→ **WHAT YOU HAVE TO DO**
Every line below that carries the word "pixels" needs to be copied.

→ **PROVIDED DATA**
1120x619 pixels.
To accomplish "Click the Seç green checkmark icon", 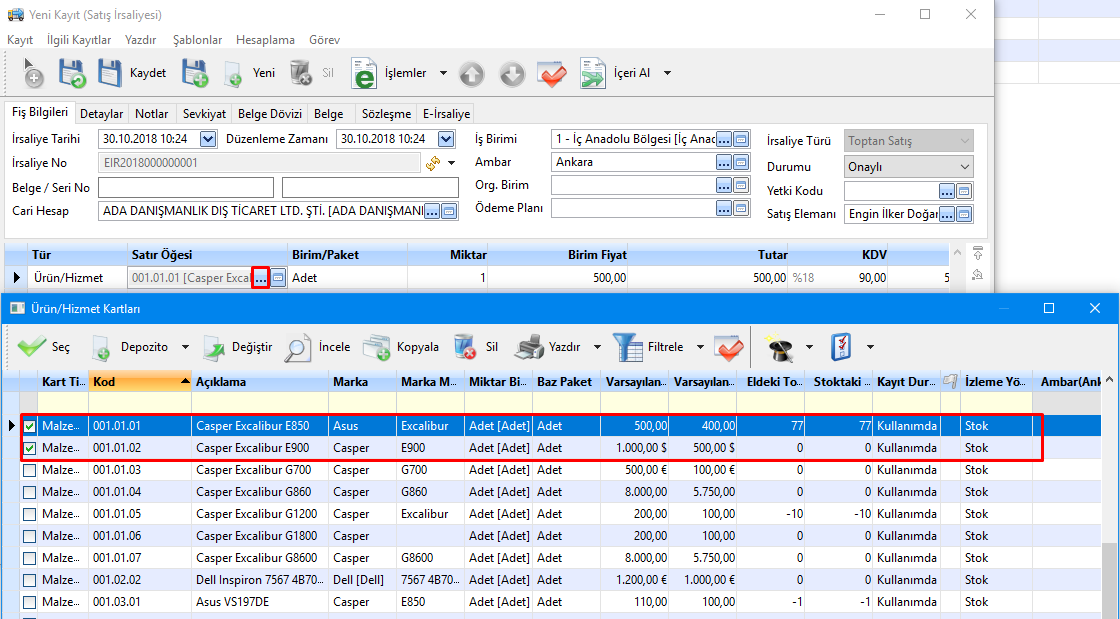I will point(33,347).
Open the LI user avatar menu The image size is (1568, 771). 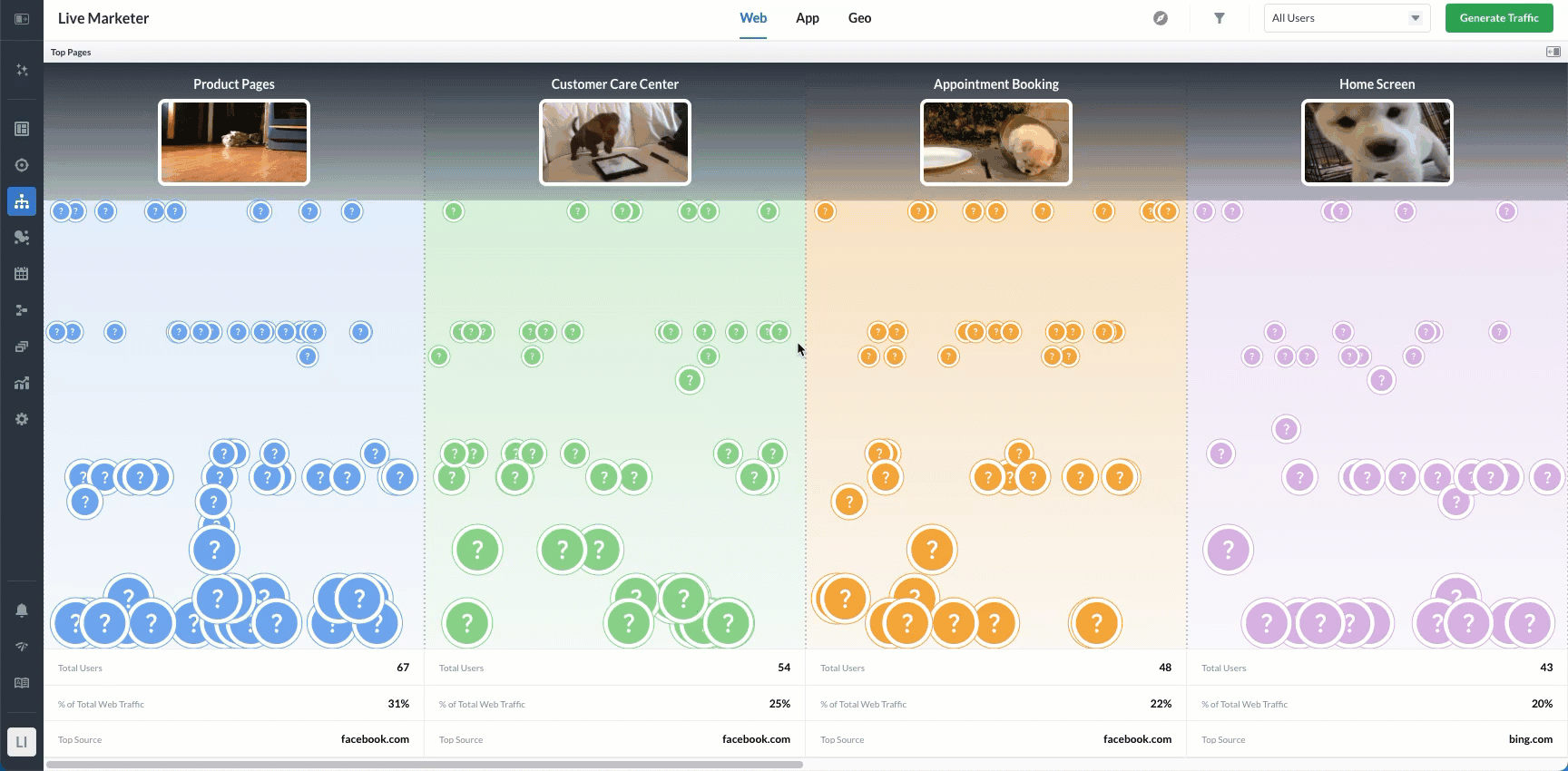tap(22, 742)
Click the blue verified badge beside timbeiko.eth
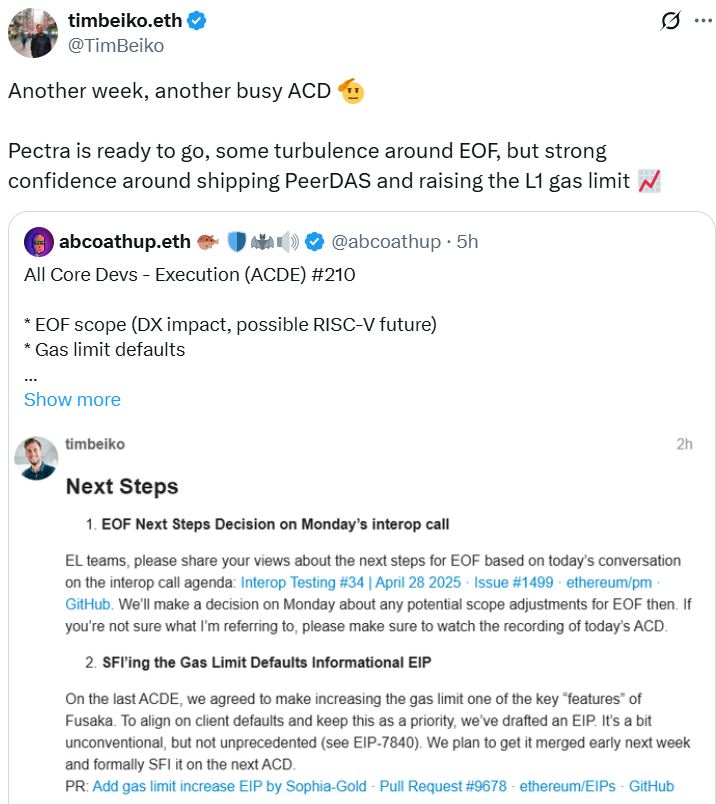This screenshot has height=804, width=716. [x=197, y=21]
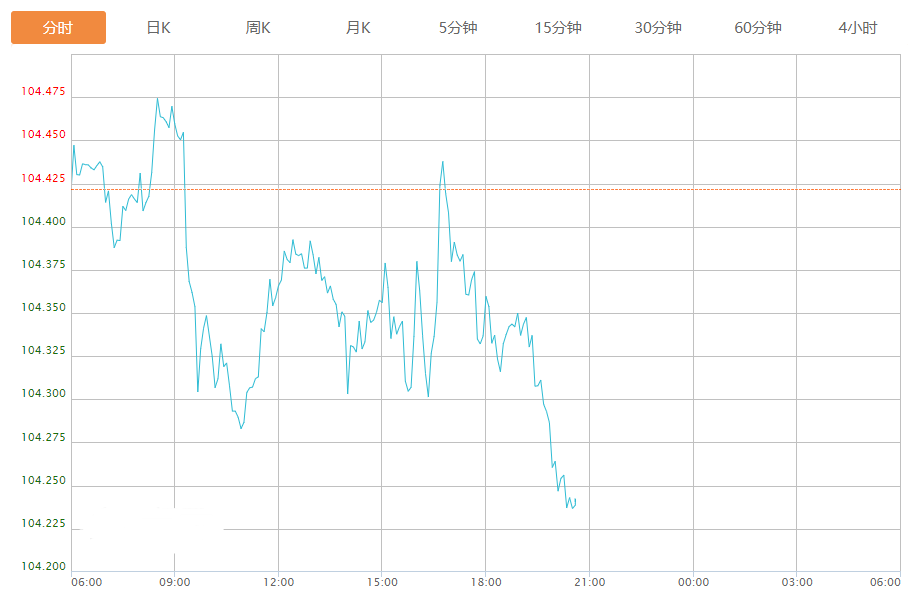The height and width of the screenshot is (597, 908).
Task: Click the 09:00 time axis label
Action: [x=175, y=582]
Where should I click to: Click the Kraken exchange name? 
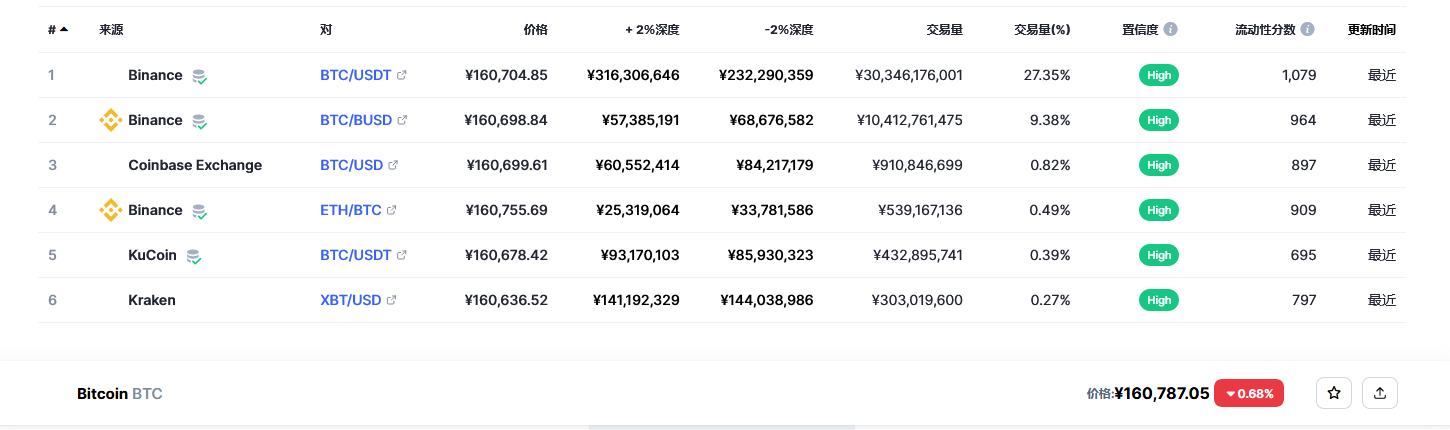click(x=152, y=300)
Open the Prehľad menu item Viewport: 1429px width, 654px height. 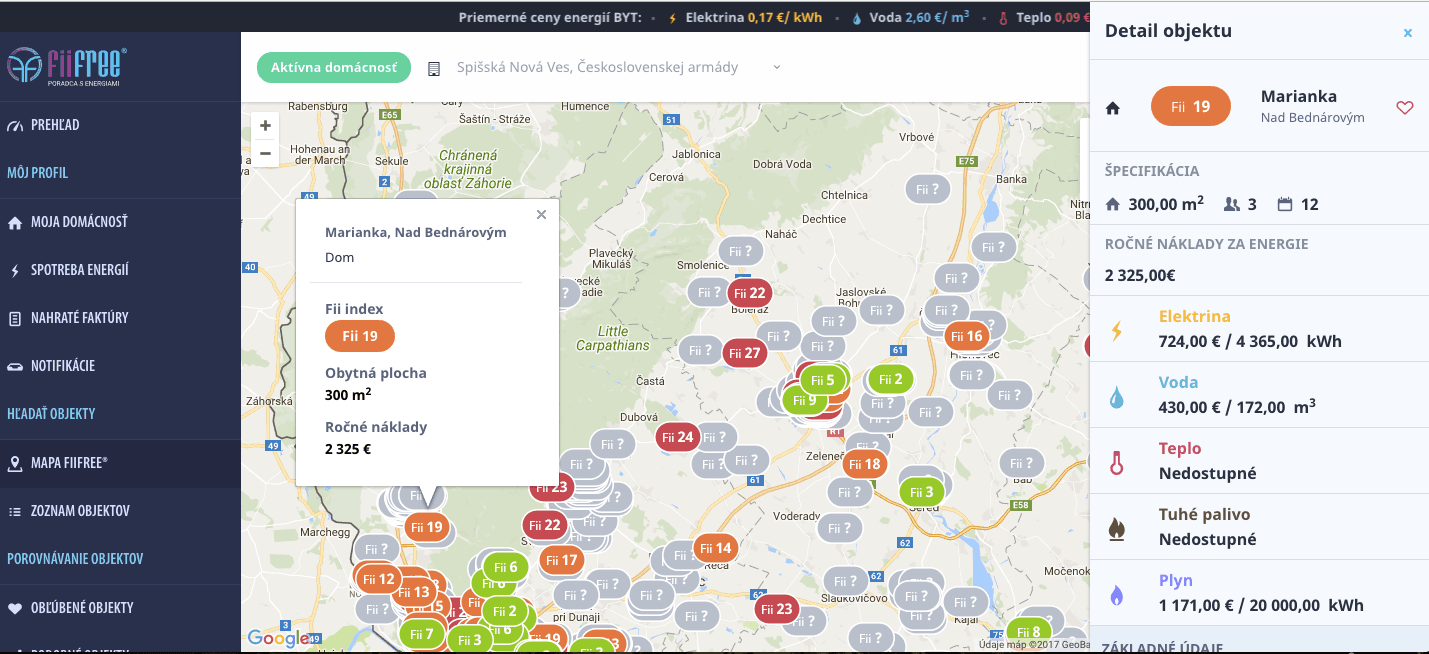55,125
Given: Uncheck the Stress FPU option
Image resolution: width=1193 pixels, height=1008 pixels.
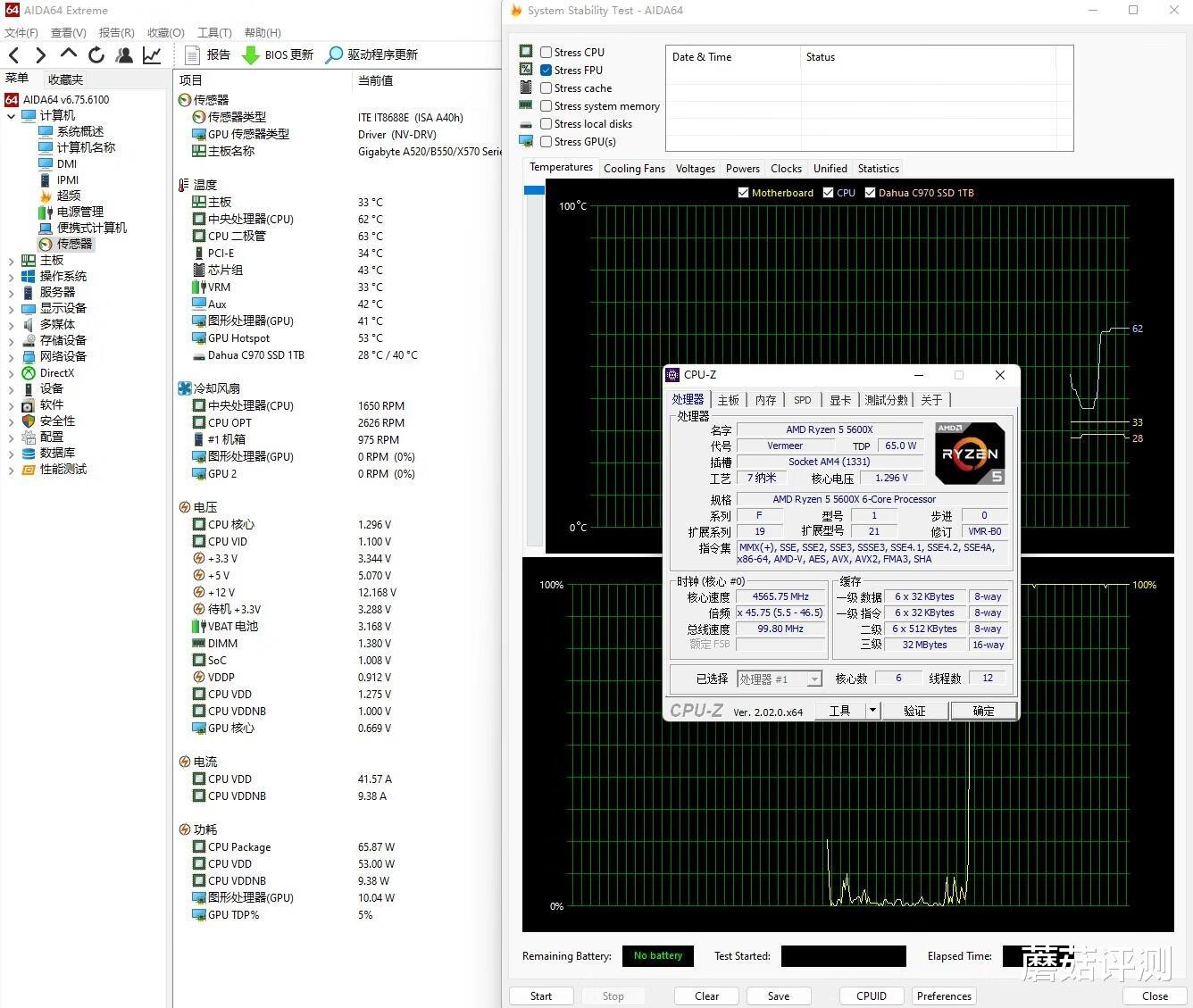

→ **TASK SOLUTION**
1120x619 pixels.
Image resolution: width=1193 pixels, height=1008 pixels.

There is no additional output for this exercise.